Как уже было сказано, в мае 1938 г. он был расстрелян. Тогда на запрос родственников ответили, как это было принято, коротко и сквозь зубы: "Десять лет без права переписки". Извещение о реабилитации было получено двадцатью годами позже - в 1958 г. - после серии запросов о судьбе В. Тимирева и, соответственно, серии лаконичных и грубоватых отписок. Тон извещения примерно таков: "Отстаньте наконец - реабилитировали мы его, реабилитировали! Посмертно, правда".

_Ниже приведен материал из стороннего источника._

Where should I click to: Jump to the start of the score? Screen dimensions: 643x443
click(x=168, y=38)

В 1983 г. в Доме художника в Москве был проведен вечер, посвященный памяти и творчеству В.С. Тимирева. К этому вечеру там же была подготовлена однодневная выставка Одиных работ; позже его работы многократно участвовали в различных выставках.

После нескольких попыток, предпринятых мной начиная с 1988 г. (когда стало "можно"), КГБ, а затем и МБ России предоставили для ознакомления уголовное дело В.С. Тимирева. Тоненькая папка с несколькими протоколами: арест, обыск, фото фас-профиль (на лице выражение беспомощности, как при падении в бездну), допросы с признанием вины (отлично знаем, как делались такие признания), постановление ОСО - вот и все, что было необходимо, чтобы расстрелять молодого, красивого и талантливого человека.

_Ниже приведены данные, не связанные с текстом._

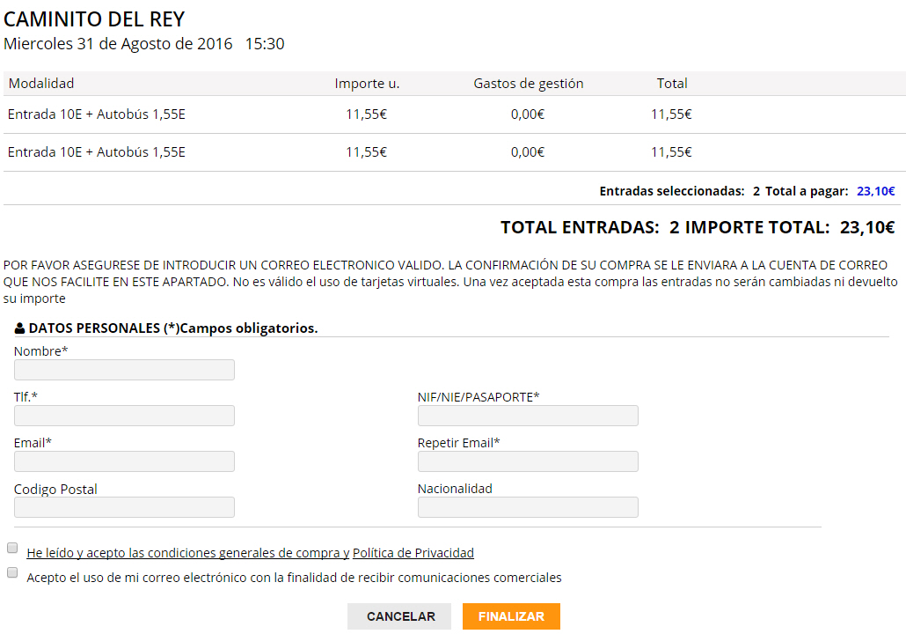This screenshot has height=634, width=906.
Task: Click the Importe u. column header
Action: [367, 84]
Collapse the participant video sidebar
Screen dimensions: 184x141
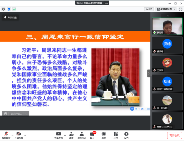pyautogui.click(x=149, y=73)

Дело построено на абсолютно беспочвенном и бездоказательном обвинении в шпионаже. Более того, фамилия Тимирева даже мельком не упомянута в деле якобы завербовавшего его "резидента" П.Ф. Линка. Просмотренные материалы создают отчетливое впечатление, что Одино дело было инициировано каким-то актом, и по сей день оставленным вне доступа, и был это, скорее всего, донос. Построение дела только подкрепило - увы! - и не так небезосновательную уверенность членов семьи в том, что такой донос был.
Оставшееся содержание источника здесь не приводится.